Björk is an artist, a musician, and a poet who possesses the power to carry listeners and viewers on journeys through alien worlds. She invites us to embrace a colorful spectrum of emotions through intimate stories woven between powerful melodies. Her 9th studio album Utopia brings us into a flute-filled Utopian world — the result of the profound and therapeutic isolation where she rediscovered herself after the suffering we learned about from her 2015 album Vulnicura, which dealt with a painful break-up from her long-time partner.
While the mood of Vulnicura was paralleled with an ensemble of dark, powerful and emotional strings, Utopia brings us into an airy world that seduces us with groups of flutes, electric synths, and vocal harmonies that are reminiscent of my two favorite Björk albums (Vespertine and Medulla). From these albums she brings over lyrics that are seductively intimate, aided by a melodic choir made up of human voices and complex synths.
Perhaps the most notably significant tone of the album is her ability to create an abstract and dissonant composition, orchestrated by small flute ensemble The Icelandic Hamrahild Choir, while embedding it into a lush wave of synths and glitch pop that is reminiscent of songs like “Cocoon.”
If the orchestration itself hasn’t completely transported you into the lustful paradise she’s created, the lyrics carry themes that help place you into her Garden of Eden that is full of promises of new love and exploration. “Blissing Me” describes a scene of two music nerds falling in love, a relatable concept that explores the giddy feeling of crushes and emotional connections.
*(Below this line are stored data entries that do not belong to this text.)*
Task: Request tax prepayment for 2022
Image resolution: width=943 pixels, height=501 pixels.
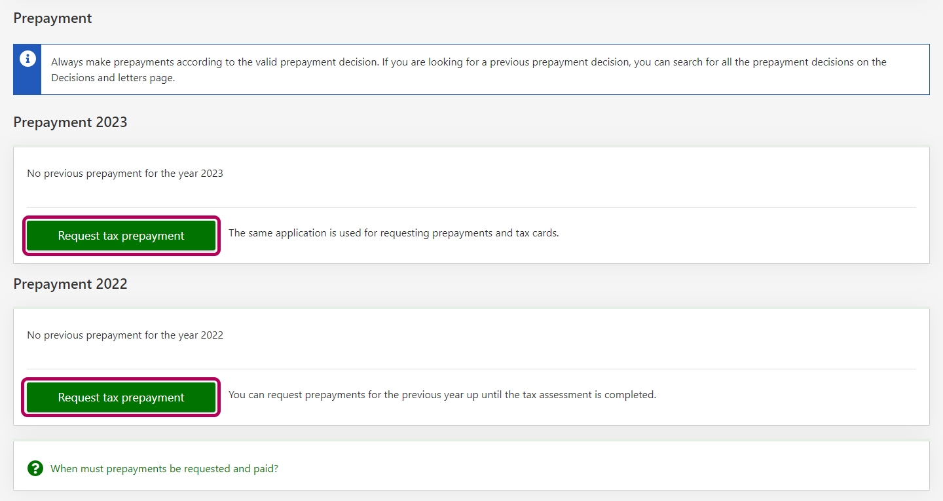Action: [x=121, y=398]
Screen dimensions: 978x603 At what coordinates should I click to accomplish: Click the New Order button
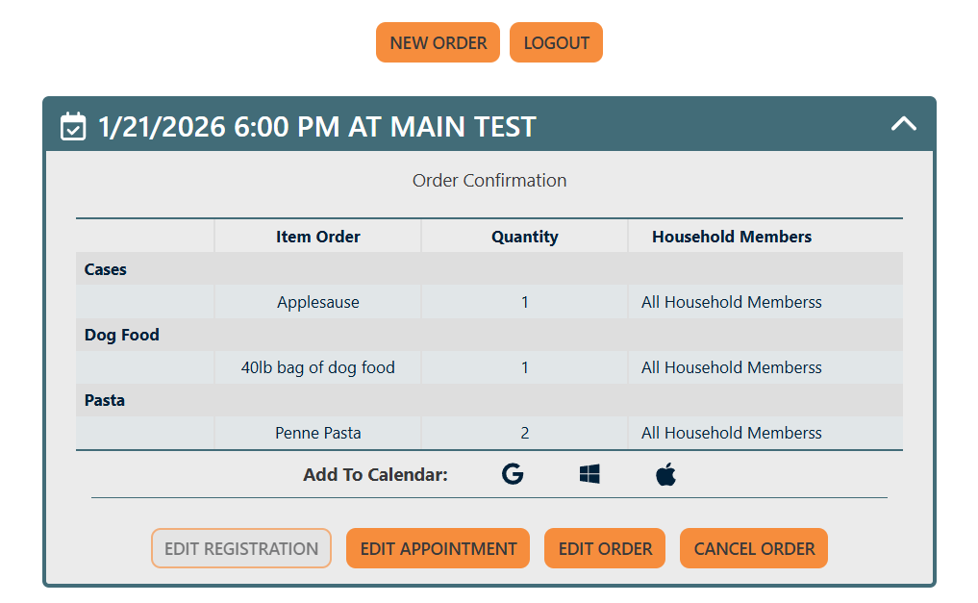(x=438, y=42)
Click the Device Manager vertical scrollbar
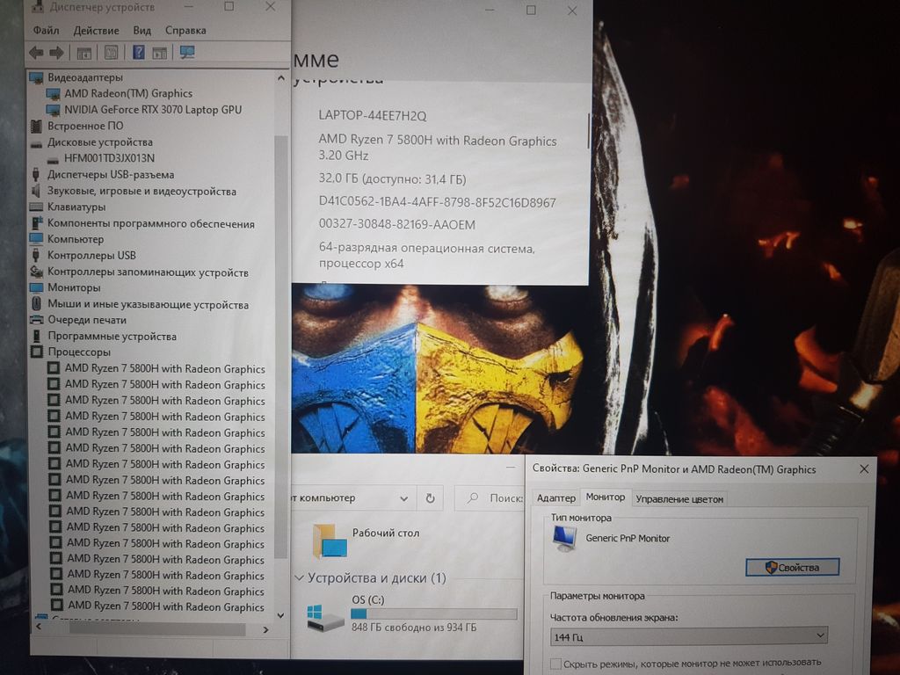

Utopia has received wide critical acclaim, and if you haven’t listened from start to finish yet, don’t waste another minute. Discover a world of lust and love with an album that Björk describes to Dazed Magazine as her “Tinder” album — “It is definitely about that search — and about being in love. Spending time with a person you enjoy on every level is obviously utopia, you know? I mean, it’s real. It’s when the dream comes real.”
If you consider Utopia as a response to “Vulnicura,” the two albums inspire hope by suggesting that rebirth follows suffering and isolation. Watch her dream world come to reality in the trailer for “Utopia” and music video for “Blissing Me,” and slip into another world. —Asal Shahindoust
Utopia is officially out everywhere.